Relapse  psychosis can occur due to non-adherence (Maguire, 2002). Other factors such as impaired cognition, other side effects, and lack of insight are all associated with non-adherence among young people with psychosis. Another important determinant of patients and families attitude toward treatment is the quality of the relationship they have with their clinicians during acute admission of first episode psychosis (Kumra et al, 2007). Non adherence to medications are being acknowledged as the other drug problem, as stated by Robinson, Harris, Harrigan, Henry, Farrelly, Prosser, et al. 2010). Non adherence to antipsychotic medication is associated with negative clinical outcomes and occurs in 20-56% of people with a first episode of psychosis (Cassidy, Rabinovitch, Schmitz, Joober, & Malla, 2010).

The rising costs associated with non-adherence and subsequent relapse and readmission to hospital extends into tens of billions of dollars annually (Robinson et al. , 2010). A study by Petersen, Jeppersen, Thorup, Abel, Ohlenschaeger, Christensen et al. 2005) compared integrated treatment with standard treatment to find whether there were any positive effects on clinical and social outcomes for patients with first episode psychosis.

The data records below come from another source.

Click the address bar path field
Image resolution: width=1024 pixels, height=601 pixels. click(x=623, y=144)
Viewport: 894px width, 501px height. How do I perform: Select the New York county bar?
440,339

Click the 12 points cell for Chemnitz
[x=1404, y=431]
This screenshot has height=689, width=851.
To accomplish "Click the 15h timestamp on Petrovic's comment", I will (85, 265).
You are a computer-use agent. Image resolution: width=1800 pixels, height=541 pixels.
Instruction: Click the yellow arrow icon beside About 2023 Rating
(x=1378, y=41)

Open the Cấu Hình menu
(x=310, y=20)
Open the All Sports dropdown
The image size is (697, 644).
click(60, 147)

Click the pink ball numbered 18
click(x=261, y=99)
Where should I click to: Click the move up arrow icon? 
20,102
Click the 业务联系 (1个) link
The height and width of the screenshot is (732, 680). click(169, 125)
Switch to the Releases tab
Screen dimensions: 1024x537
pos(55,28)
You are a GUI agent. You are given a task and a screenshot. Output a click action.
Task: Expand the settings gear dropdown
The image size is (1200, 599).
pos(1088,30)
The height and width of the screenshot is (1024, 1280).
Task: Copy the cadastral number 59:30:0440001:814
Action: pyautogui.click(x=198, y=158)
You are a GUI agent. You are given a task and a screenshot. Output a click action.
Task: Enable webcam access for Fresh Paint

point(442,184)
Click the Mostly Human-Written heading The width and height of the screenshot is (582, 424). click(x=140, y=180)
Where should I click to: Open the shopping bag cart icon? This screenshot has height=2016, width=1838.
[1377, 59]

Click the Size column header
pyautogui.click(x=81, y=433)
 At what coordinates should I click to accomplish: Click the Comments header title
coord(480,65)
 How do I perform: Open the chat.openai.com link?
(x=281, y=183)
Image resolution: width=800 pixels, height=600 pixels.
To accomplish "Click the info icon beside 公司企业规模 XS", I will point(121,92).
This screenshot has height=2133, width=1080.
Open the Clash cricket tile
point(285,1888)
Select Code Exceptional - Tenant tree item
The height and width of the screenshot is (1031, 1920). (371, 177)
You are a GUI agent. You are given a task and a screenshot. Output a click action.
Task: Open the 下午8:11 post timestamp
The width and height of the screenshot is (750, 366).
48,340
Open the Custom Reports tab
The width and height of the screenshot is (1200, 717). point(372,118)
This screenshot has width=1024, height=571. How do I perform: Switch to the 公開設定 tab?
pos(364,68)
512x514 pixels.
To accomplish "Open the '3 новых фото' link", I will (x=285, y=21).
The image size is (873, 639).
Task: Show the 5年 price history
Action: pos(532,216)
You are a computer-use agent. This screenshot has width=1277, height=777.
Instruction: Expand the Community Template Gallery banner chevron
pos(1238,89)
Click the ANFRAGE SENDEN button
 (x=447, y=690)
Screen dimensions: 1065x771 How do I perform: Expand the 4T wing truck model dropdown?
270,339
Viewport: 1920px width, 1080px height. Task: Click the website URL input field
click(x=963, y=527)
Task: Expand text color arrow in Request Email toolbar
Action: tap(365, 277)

It was found that the integrated treatment enhanced clinical outcome and compliance to treatment. The integrated treatment was assertive community treatment. The treatment was provided by two multidisciplinary teams and included specific family involvement and social skills training. It was offered to each patient for two years.

It also included psycho-educational family treatment for 18 months, in a multi family group with two therapists. This focused on problem solving and development of specific skills designed to help patients and families cope with the illness (Petersen et al. , 2005). Compliance with treatment ought to be associated with lessening in symptoms during the early phase of treatment, and therefore, symptom change offers a construct which can be used to confirm different measures of compliance.